Stated task: Reproduce each of the following items verbatim, keeping every line unchanged.

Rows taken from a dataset

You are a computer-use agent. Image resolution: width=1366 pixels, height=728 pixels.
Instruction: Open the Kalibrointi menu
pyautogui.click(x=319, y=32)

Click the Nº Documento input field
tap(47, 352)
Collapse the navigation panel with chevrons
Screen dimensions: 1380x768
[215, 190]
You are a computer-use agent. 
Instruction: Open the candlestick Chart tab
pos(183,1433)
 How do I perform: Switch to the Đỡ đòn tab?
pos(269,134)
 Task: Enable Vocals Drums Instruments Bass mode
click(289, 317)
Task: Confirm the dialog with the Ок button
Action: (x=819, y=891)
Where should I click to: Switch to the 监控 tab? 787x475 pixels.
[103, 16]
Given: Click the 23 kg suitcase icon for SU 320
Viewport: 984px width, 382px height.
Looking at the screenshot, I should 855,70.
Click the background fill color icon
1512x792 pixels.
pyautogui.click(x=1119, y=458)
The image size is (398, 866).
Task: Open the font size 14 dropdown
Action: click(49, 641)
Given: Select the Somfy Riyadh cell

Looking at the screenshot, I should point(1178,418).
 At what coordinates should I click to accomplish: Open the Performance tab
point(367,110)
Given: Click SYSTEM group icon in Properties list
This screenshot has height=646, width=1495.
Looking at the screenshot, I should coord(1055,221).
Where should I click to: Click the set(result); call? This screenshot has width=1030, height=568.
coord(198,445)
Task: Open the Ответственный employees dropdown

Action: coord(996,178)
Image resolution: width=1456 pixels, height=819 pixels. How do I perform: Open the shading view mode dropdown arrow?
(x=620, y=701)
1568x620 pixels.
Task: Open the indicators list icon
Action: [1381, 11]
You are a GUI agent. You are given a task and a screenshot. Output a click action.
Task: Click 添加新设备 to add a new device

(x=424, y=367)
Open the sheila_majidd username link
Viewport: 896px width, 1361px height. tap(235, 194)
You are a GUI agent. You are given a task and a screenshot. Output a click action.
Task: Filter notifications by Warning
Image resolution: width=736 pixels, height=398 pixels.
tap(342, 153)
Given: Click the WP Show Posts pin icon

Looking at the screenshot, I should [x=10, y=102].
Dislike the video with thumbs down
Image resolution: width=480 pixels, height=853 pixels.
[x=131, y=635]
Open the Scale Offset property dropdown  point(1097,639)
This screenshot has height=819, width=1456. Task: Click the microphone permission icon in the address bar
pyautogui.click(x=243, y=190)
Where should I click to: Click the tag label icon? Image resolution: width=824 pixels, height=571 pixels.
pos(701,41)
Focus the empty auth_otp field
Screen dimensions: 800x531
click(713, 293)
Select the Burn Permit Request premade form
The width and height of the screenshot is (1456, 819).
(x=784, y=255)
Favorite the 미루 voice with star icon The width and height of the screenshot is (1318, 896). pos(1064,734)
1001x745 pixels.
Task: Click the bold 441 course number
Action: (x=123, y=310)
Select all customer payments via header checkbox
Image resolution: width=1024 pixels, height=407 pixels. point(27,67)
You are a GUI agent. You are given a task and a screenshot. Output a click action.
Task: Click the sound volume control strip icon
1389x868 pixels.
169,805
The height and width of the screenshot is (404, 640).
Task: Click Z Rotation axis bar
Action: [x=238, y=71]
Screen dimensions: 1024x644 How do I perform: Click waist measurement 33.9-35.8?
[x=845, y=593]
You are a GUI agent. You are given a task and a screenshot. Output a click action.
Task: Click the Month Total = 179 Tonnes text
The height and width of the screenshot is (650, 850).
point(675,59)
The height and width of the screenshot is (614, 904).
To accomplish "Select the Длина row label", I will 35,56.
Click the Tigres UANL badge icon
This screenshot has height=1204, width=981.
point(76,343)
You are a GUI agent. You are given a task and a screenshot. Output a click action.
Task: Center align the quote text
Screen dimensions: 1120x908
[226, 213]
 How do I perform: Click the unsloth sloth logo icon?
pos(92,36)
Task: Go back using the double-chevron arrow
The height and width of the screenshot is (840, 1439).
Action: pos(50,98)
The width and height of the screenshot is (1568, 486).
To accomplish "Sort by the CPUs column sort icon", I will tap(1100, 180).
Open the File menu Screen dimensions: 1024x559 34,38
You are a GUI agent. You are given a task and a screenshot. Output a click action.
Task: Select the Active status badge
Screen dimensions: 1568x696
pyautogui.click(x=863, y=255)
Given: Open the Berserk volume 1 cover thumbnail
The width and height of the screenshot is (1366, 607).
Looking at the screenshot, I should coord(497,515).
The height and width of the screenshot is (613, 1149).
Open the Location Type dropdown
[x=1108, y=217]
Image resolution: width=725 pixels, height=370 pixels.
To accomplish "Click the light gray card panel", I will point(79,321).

Output:
You are a computer-use agent. Image resolution: width=1366 pixels, height=728 pixels.
Instruction: Open the Kalibrointi menu
pyautogui.click(x=319, y=32)

Click the Nº Documento input field
tap(47, 352)
Collapse the navigation panel with chevrons
Screen dimensions: 1380x768
[215, 190]
You are a computer-use agent. 
Instruction: Open the candlestick Chart tab
pos(183,1433)
 How do I perform: Switch to the Đỡ đòn tab?
pos(269,134)
 Task: Enable Vocals Drums Instruments Bass mode
click(289, 317)
Task: Confirm the dialog with the Ок button
Action: (x=819, y=891)
Where should I click to: Switch to the 监控 tab? 787x475 pixels.
[103, 16]
Given: Click the 23 kg suitcase icon for SU 320
Viewport: 984px width, 382px height.
Looking at the screenshot, I should 855,70.
Click the background fill color icon
1512x792 pixels.
pyautogui.click(x=1119, y=458)
The image size is (398, 866).
Task: Open the font size 14 dropdown
Action: click(49, 641)
Given: Select the Somfy Riyadh cell

Looking at the screenshot, I should point(1178,418).
 At what coordinates should I click to accomplish: Open the Performance tab
point(367,110)
Given: Click SYSTEM group icon in Properties list
This screenshot has height=646, width=1495.
Looking at the screenshot, I should coord(1055,221).
Where should I click to: Click the set(result); call? This screenshot has width=1030, height=568.
coord(198,445)
Task: Open the Ответственный employees dropdown

Action: coord(996,178)
Image resolution: width=1456 pixels, height=819 pixels. How do I perform: Open the shading view mode dropdown arrow?
(x=620, y=701)
1568x620 pixels.
Task: Open the indicators list icon
Action: [1381, 11]
You are a GUI agent. You are given a task and a screenshot. Output a click action.
Task: Click 添加新设备 to add a new device

(x=424, y=367)
Open the sheila_majidd username link
Viewport: 896px width, 1361px height. tap(235, 194)
You are a GUI agent. You are given a task and a screenshot. Output a click action.
Task: Filter notifications by Warning
Image resolution: width=736 pixels, height=398 pixels.
tap(342, 153)
Given: Click the WP Show Posts pin icon

Looking at the screenshot, I should [x=10, y=102].
Dislike the video with thumbs down
Image resolution: width=480 pixels, height=853 pixels.
[x=131, y=635]
Open the Scale Offset property dropdown  point(1097,639)
This screenshot has height=819, width=1456. Task: Click the microphone permission icon in the address bar
pyautogui.click(x=243, y=190)
Where should I click to: Click the tag label icon? Image resolution: width=824 pixels, height=571 pixels.
pos(701,41)
Focus the empty auth_otp field
Screen dimensions: 800x531
click(713, 293)
Select the Burn Permit Request premade form
The width and height of the screenshot is (1456, 819).
(x=784, y=255)
Favorite the 미루 voice with star icon The width and height of the screenshot is (1318, 896). pos(1064,734)
1001x745 pixels.
Task: Click the bold 441 course number
Action: (x=123, y=310)
Select all customer payments via header checkbox
Image resolution: width=1024 pixels, height=407 pixels. point(27,67)
You are a GUI agent. You are given a task and a screenshot. Output a click action.
Task: Click the sound volume control strip icon
1389x868 pixels.
169,805
The height and width of the screenshot is (404, 640).
Task: Click Z Rotation axis bar
Action: [x=238, y=71]
Screen dimensions: 1024x644 How do I perform: Click waist measurement 33.9-35.8?
[x=845, y=593]
You are a GUI agent. You are given a task and a screenshot. Output a click action.
Task: Click the Month Total = 179 Tonnes text
The height and width of the screenshot is (650, 850).
point(675,59)
The height and width of the screenshot is (614, 904).
To accomplish "Select the Длина row label", I will 35,56.
Click the Tigres UANL badge icon
This screenshot has height=1204, width=981.
point(76,343)
You are a GUI agent. You are given a task and a screenshot. Output a click action.
Task: Center align the quote text
Screen dimensions: 1120x908
[226, 213]
 How do I perform: Click the unsloth sloth logo icon?
pos(92,36)
Task: Go back using the double-chevron arrow
The height and width of the screenshot is (840, 1439).
Action: pos(50,98)
The width and height of the screenshot is (1568, 486).
To accomplish "Sort by the CPUs column sort icon", I will tap(1100, 180).
Open the File menu Screen dimensions: 1024x559 34,38
You are a GUI agent. You are given a task and a screenshot. Output a click action.
Task: Select the Active status badge
Screen dimensions: 1568x696
pyautogui.click(x=863, y=255)
Given: Open the Berserk volume 1 cover thumbnail
The width and height of the screenshot is (1366, 607).
Looking at the screenshot, I should coord(497,515).
The height and width of the screenshot is (613, 1149).
Open the Location Type dropdown
[x=1108, y=217]
Image resolution: width=725 pixels, height=370 pixels.
To accomplish "Click the light gray card panel", I will point(79,321).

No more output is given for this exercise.